Harvard University. 1987. Ken Griffin is a sophomore. He has installed a satellite dish on the roof of his dormitory to receive real-time stock quotes via a Fidelity data feed.
ROOMMATE
(entering, staring at the screens)
Ken, the RA wants to know why there's a satellite dish on the roof. He says it violates housing code.
YOUNG KEN
(not looking up)
Tell him it's for academic research.
ROOMMATE
You're trading stocks. That's not academic research.
YOUNG KEN
It is if you think about it the right way. I'm testing pricing models against live market data. The textbooks say convertible bonds should be priced at X. The market says they're priced at Y. The gap between X and Y is money. My money, if I'm fast enough.
ROOMMATE
How much money are we talking about?
YOUNG KEN
I started with a few thousand from my grandmother. I'm up to a hundred thousand.
ROOMMATE
A hundred thousand dollars? From this room?
YOUNG KEN
(finally looking up)
The location doesn't matter. The data matters. The speed matters. The model matters. Everything else is decoration.
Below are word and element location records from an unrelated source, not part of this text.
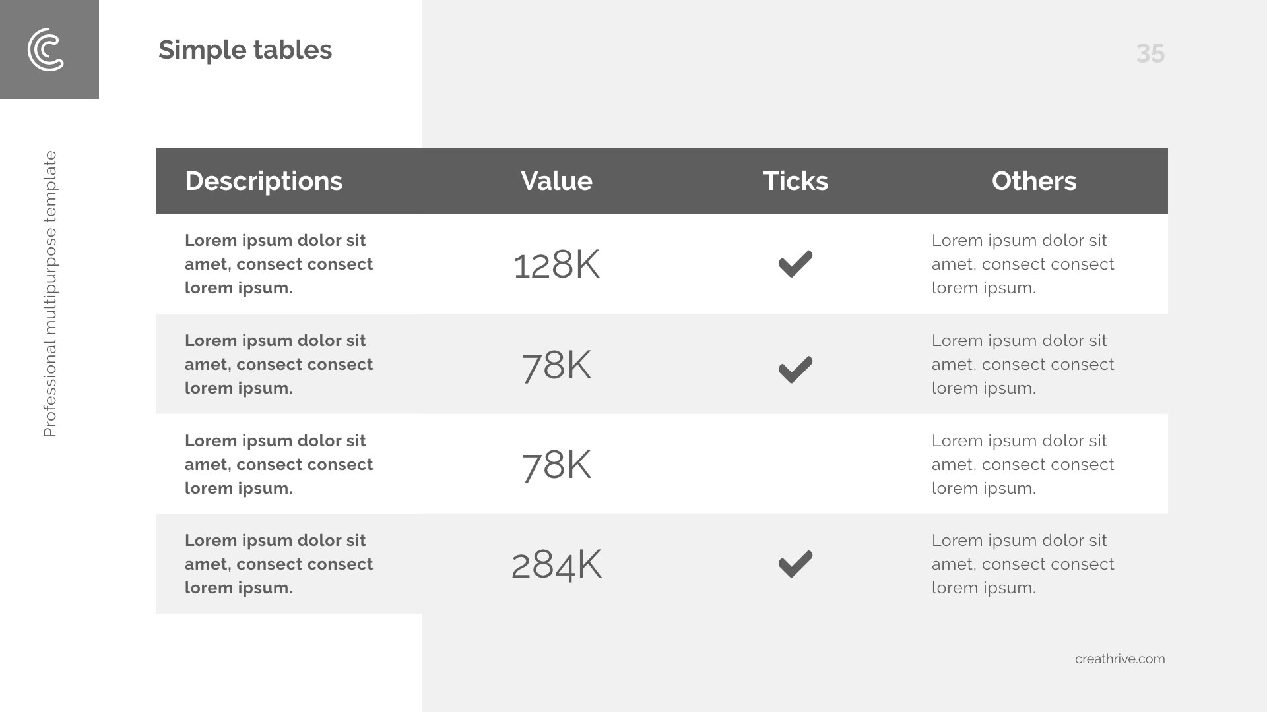Select the Value column header
The image size is (1267, 712).
pos(556,181)
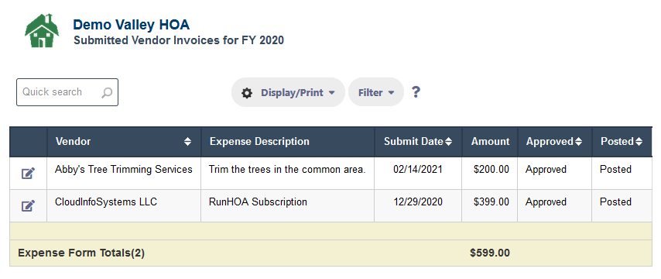The image size is (661, 279).
Task: Click the magnifier icon in Quick search
Action: pyautogui.click(x=107, y=92)
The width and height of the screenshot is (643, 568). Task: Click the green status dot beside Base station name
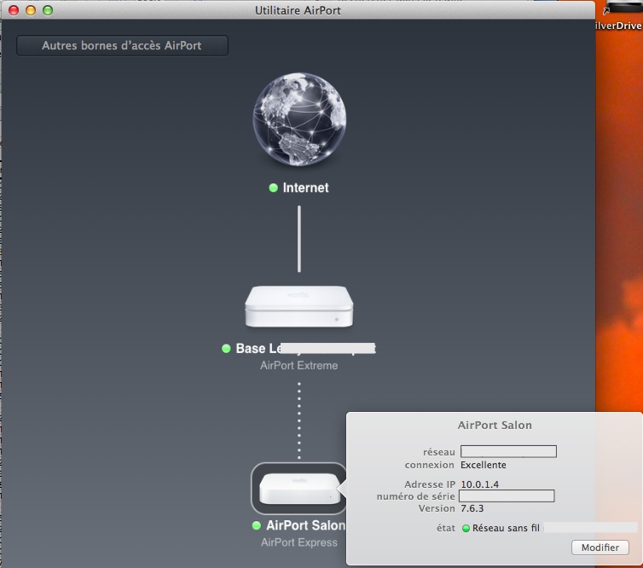tap(226, 349)
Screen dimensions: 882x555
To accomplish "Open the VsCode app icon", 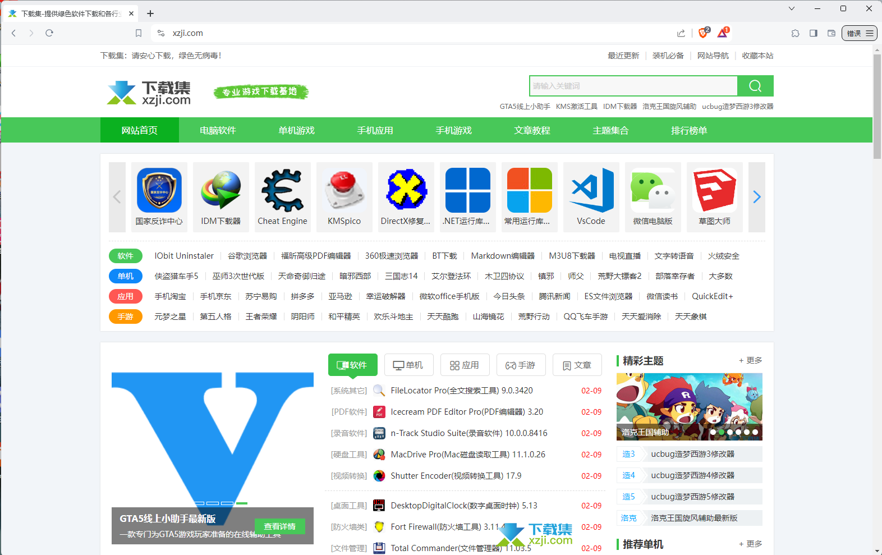I will click(x=591, y=191).
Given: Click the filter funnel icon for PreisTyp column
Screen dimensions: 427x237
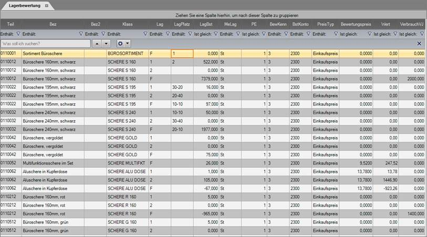Looking at the screenshot, I should click(x=335, y=34).
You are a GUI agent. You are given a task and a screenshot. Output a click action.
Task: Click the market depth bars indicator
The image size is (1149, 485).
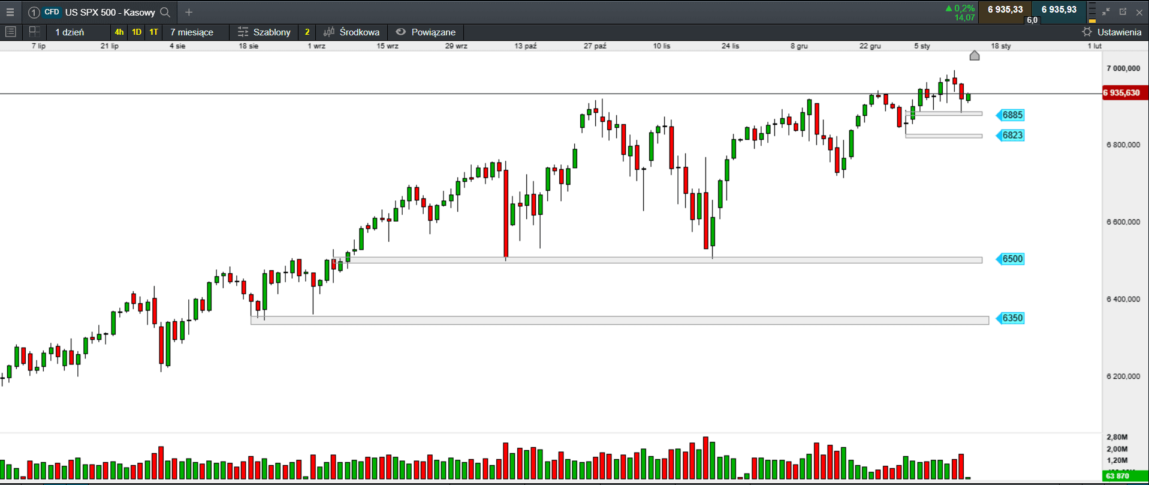pos(1092,12)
GRIFFIN (breaking the fourth wall)
I figured out at nineteen that the financial markets were a math problem. Not a psychology problem, not an economics problem — a math problem. And math problems have solutions. The people who solve them first, and execute fastest, win. I've been solving and executing ever since.
INT. ONE-BEDROOM APARTMENT, CHICAGO - DAY (1990)
A spartan apartment in downtown Chicago. A 22-year-old KEN GRIFFIN sits across from FRANK BAXTER, a veteran securities executive. A single Bloomberg terminal blinks on a folding table. There is almost no furniture.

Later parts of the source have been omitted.